81 Millionen Dollar wurden auf diesem Wege bereits überwiesen. Weitere 850 bis 870 Millionen Dollar sollten noch folgen. Mit einer Schadenssumme von fast einer Milliarde Dollar hätte es also er größte Bankraub der Geschichte werden können. Aber dann machten die Hacker einen Tippfehler bei der Überweisung, die an eine Stiftung in Sri Lanka gehen sollte: Statt "foundation" schrieben sie "fandation". Dies veranlasste die für die konkrete Abwicklung zuständige Deutsche Bank zu einer Nachfrage bei der Zentralbank Bangladeschs, die die Transaktion stoppte. Zur gleichen Zeit wurde die Notenbank auch von der Federal Reserve von New York alarmiert. Diese war aufmerksam geworden, da die Zahl der Überweisungsaufträge ungewöhnlich hoch war und das Geld an private Empfänger gehen sollte statt an andere Banken.

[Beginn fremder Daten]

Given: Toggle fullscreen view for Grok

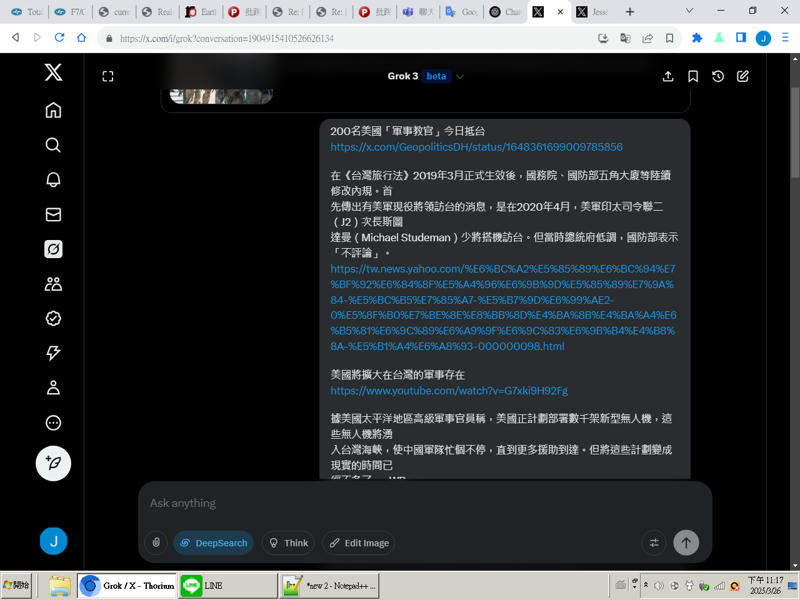Looking at the screenshot, I should (x=108, y=76).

Ein Teil der vermissten 81 Millionen Dollar wurde inzwischen in Casinos auf den Philippinen wieder ausfindig gemacht. Aber der Fall ist zu einem Politikum geworden. Bangladeschs Regierung wirft der New Yorker Fed vor, die Transaktionen zu spät gestoppt zu haben - und erwägt eine Schadenersatzklage.